• _Records for processing_

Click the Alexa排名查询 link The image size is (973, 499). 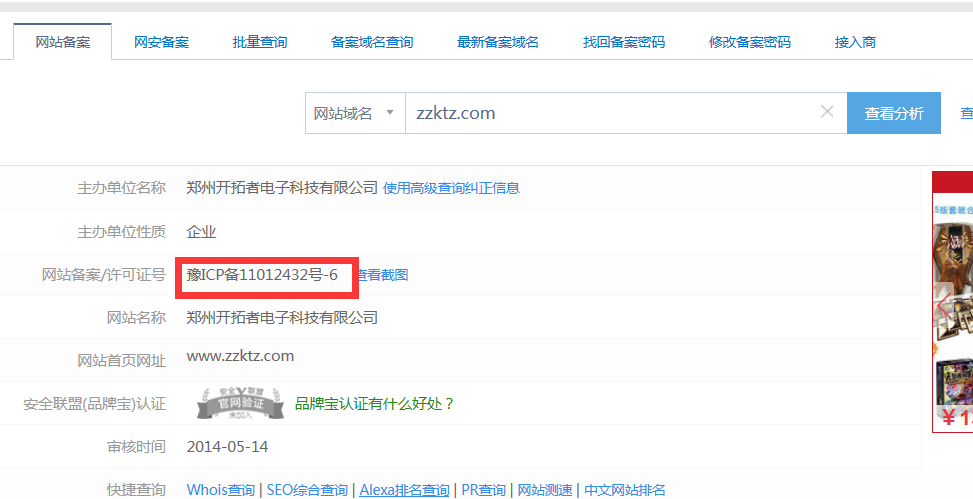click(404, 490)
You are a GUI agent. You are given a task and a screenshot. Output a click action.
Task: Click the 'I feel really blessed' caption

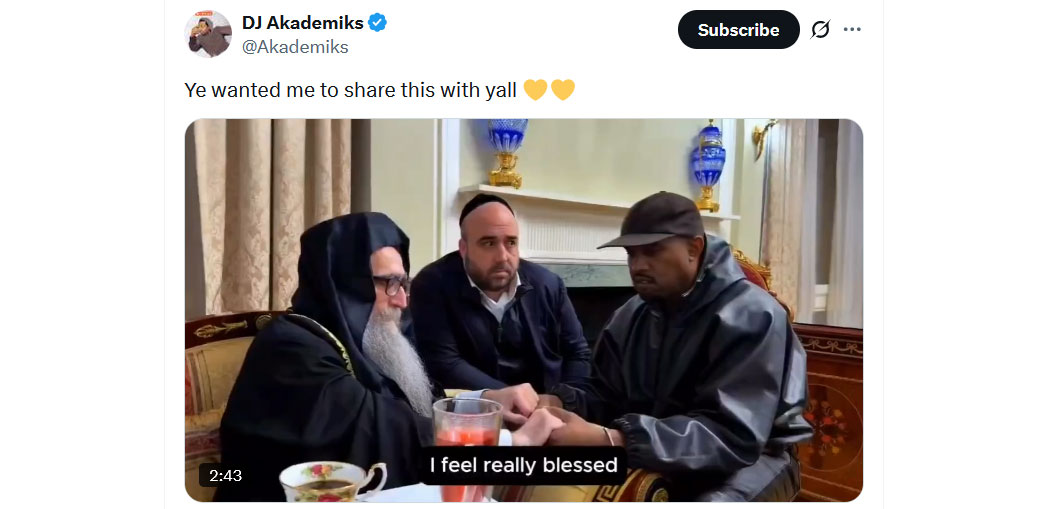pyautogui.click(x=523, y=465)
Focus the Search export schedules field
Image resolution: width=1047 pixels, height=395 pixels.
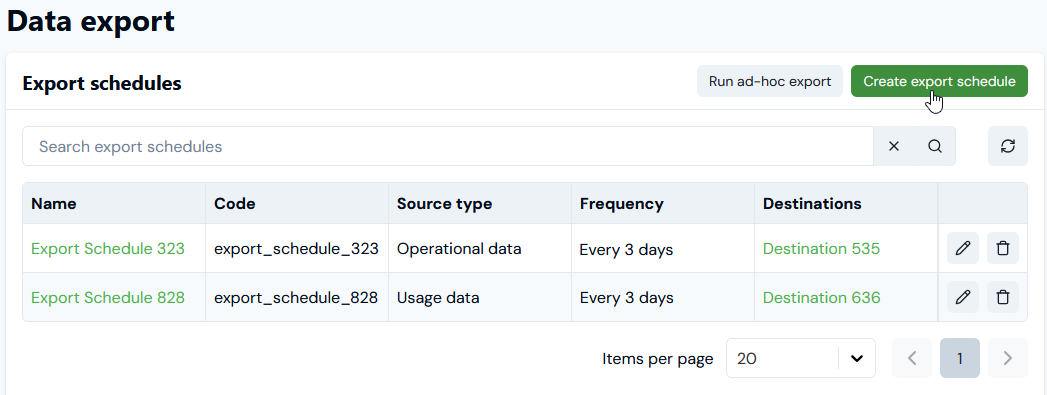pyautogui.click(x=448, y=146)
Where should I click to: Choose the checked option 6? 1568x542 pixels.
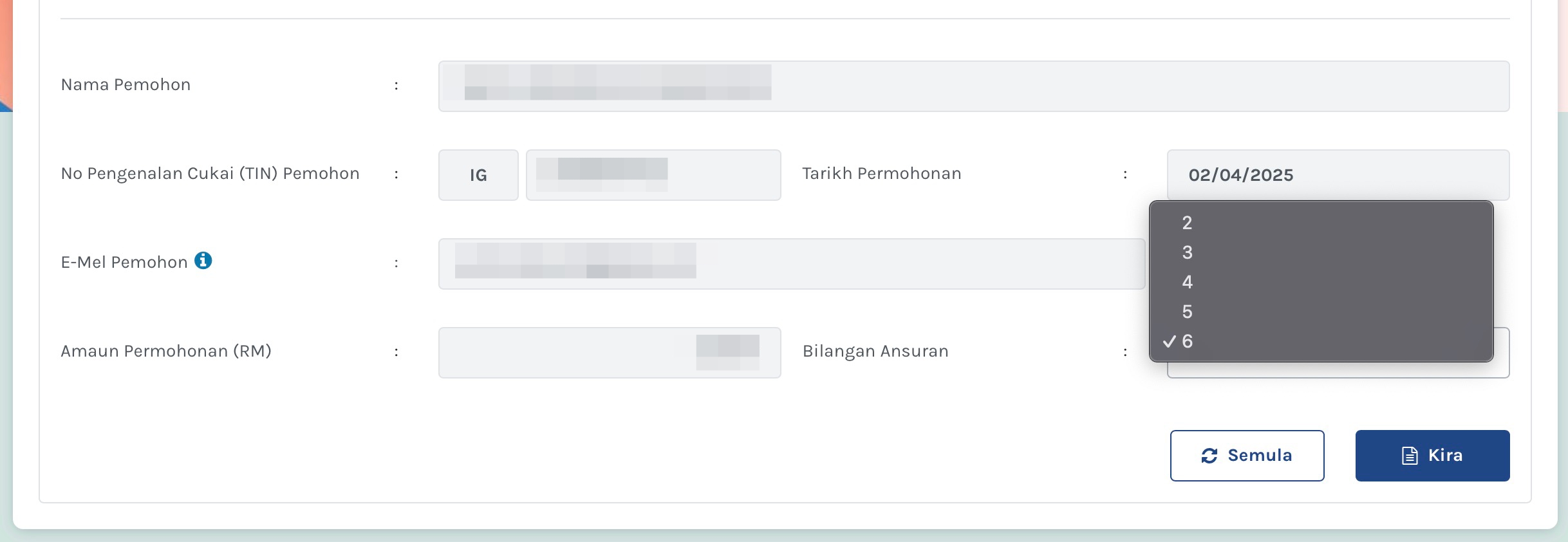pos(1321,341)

• _Try it_
Pictures stay out; reproduce exactly the lines from the one containing "Where should I" through the end of the data.

• _Exercise output_
Where should I click to: Choose the checked option 6? 1568x542 pixels.
pos(1321,341)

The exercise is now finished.